The Saskatchewan Rivers Public School Division has a similar approach.
“We continue to work on providing a more detailed plan, but there have not been any new details provided by the Ministry of Health or the Ministry of Education so we continue to use the original documents for plan development,” Saskatchewan Rivers School Division Director of Education Robert Bratvold said in an email.
Opposition and parents to call for clear guidelines and funding for return to classroom plan
On Wednesday, NDP Education Critic Carla Beck was joined by Elya Lam, a mother with serious concerns about sending two of her four children to school in the fall, and Saskatoon small business owner Lindsay Sanderson who has a child who should be entering kindergarten, to call for adequate guidelines and necessary funding for students and teachers to return to schools safely.
“I have heard from many teachers and parents from throughout the province and there is hope and a willingness to have students back in the classroom this fall, but there are still many blanks that have not been filled out by the Sask.
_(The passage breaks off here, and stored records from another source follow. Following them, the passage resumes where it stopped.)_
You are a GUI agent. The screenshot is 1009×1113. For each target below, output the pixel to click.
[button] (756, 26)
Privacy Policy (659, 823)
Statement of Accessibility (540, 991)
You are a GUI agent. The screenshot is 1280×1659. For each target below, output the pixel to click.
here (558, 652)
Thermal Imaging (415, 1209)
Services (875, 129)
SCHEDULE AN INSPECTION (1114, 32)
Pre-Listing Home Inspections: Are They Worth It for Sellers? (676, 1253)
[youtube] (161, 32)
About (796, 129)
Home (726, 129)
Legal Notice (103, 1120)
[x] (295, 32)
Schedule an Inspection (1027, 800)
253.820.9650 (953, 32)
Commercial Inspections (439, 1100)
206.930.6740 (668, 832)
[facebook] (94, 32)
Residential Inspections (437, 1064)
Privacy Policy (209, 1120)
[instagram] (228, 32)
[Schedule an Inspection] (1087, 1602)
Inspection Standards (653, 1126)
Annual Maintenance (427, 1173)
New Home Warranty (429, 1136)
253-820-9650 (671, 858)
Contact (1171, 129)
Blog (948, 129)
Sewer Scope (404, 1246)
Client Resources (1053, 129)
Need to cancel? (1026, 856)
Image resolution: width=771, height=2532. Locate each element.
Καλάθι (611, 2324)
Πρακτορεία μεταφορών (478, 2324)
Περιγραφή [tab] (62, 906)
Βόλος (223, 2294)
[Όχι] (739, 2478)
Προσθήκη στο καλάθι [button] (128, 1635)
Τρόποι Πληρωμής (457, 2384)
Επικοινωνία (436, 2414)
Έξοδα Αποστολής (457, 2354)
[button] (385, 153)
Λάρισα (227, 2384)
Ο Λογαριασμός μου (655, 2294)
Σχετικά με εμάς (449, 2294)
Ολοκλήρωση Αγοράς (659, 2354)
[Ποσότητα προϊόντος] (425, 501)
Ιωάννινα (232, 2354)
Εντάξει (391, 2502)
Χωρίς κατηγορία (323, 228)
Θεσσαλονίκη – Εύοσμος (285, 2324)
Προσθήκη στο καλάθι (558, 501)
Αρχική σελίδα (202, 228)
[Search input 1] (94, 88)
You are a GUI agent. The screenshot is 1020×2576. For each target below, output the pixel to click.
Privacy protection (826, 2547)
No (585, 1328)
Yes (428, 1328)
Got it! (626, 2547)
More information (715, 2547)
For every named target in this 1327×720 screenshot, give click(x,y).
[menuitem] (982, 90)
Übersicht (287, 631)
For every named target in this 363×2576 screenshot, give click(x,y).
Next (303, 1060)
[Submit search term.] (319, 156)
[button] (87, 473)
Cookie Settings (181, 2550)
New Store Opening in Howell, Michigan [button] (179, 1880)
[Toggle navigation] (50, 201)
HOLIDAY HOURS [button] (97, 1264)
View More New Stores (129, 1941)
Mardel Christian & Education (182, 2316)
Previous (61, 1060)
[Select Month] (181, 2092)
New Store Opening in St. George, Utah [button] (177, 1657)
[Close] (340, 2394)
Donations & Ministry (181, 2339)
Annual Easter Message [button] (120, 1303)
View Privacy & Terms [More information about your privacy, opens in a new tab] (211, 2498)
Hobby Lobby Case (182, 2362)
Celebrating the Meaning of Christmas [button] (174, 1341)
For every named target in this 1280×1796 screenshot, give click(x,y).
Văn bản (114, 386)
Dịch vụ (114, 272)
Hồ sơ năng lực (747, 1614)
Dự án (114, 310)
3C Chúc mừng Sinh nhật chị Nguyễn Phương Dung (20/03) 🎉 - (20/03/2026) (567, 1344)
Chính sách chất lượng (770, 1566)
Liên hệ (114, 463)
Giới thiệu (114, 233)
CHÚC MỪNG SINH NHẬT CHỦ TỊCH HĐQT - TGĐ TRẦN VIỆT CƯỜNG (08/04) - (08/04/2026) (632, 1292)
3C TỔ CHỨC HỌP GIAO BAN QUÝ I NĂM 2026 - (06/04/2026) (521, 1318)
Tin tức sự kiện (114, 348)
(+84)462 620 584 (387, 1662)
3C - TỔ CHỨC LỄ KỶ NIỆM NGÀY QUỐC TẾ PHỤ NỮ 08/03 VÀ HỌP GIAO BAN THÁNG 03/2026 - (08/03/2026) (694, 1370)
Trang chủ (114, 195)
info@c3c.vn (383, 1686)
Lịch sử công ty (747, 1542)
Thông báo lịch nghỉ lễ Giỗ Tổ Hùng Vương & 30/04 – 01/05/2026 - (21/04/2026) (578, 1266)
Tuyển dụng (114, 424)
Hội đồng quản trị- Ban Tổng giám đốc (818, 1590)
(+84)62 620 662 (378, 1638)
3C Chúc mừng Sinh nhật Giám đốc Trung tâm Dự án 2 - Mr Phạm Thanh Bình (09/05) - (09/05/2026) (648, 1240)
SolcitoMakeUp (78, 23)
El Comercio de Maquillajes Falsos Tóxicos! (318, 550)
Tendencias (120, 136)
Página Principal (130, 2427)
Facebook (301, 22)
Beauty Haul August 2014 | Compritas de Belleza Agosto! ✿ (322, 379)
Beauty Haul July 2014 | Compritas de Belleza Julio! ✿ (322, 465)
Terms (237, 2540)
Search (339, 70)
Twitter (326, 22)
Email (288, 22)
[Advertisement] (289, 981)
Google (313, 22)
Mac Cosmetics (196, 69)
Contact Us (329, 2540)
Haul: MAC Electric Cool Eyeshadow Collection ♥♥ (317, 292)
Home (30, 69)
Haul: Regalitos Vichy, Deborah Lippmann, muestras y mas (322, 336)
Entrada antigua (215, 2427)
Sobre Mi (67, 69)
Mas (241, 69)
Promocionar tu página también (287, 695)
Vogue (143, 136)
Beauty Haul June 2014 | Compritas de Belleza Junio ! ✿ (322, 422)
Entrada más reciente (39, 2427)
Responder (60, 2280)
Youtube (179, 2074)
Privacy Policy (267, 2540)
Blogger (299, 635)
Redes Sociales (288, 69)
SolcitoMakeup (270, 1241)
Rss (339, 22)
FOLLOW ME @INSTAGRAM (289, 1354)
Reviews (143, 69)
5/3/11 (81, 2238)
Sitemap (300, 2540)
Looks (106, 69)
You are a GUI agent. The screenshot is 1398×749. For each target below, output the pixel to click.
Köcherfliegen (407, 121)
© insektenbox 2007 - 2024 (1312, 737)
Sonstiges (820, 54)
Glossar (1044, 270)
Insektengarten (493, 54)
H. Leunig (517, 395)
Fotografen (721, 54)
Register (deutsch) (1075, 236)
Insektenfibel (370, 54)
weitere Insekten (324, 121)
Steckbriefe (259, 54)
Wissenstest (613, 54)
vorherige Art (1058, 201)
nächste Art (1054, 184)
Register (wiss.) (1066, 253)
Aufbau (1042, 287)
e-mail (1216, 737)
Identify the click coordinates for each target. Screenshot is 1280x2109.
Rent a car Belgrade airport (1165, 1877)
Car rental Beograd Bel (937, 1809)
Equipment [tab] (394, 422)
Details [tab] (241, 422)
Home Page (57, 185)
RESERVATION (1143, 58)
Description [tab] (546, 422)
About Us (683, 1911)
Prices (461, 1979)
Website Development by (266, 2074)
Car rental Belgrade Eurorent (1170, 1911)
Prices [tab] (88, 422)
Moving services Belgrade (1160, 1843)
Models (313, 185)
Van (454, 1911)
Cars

Party,” Beck said in a release.
“This government has completely failed the people of Saskatchewan when it comes to coming up with a plan and properly funding student’s and teachers’ return to the classroom in the fall.”
“It’s important that we reopen our schools, but it has to be done in a way that is safe for students, teachers and parents,” Lam, a former teacher with the Saskatoon Public School Division, said.
“That won’t be the case unless the province implements stronger governmental regulations and increases funding. We need our government to be proactive. Failure to get our school reopenings right could have tragic consequences.”
“Without proper guidelines, the government’s plan gives me no certainty about what plans to make with my business and my child possibly entering Kindergarten,” said Sanderson. “The lack of a plan leaves women throughout the province out of the workforce in large numbers. I am just one of the many mothers being forced to choose between the mental and physical health of our children, and our careers.”
In their plan to send children back into classrooms, the government did not include any new funding that wasn’t already penciled in for education before the pandemic hit. Other provinces, as opposed to Saskatchewan, have plans that include having reduced class sizes. Other provinces also include plans for different scenarios whereas Saskatchewan is only planning for the best-case scenario.
Speaking to reporters this week, Saskatchewan Teachers’ Federation president Patrick Maze said it was insulting the province had money for new turf for a Saskatoon field and to support the Riders, but wouldn’t dedicate anything to schools.
The Sask. Party has pointed to its COVID-19 contingency fund should any additional funds be needed, and has said that school divisions realized savings from closing their doors in March that could be used to fund additional measures in September.
Beck said she has heard from many teachers who have concerns with not being given any proper guidelines on how to social distance in their classroom when they have too many students in their class to do so.
“Prior to the pandemic we had concerns about overcrowding in classrooms, about the lack of resources in the classroom – those problems are only exasperated by the lack of funding and an adequate plan from the government,” Beck said.
“The government needs to step up with funding today to ensure the well-being and safety of students at the centre, where parents and teachers are given a clear idea of what to expect as September draws closer.”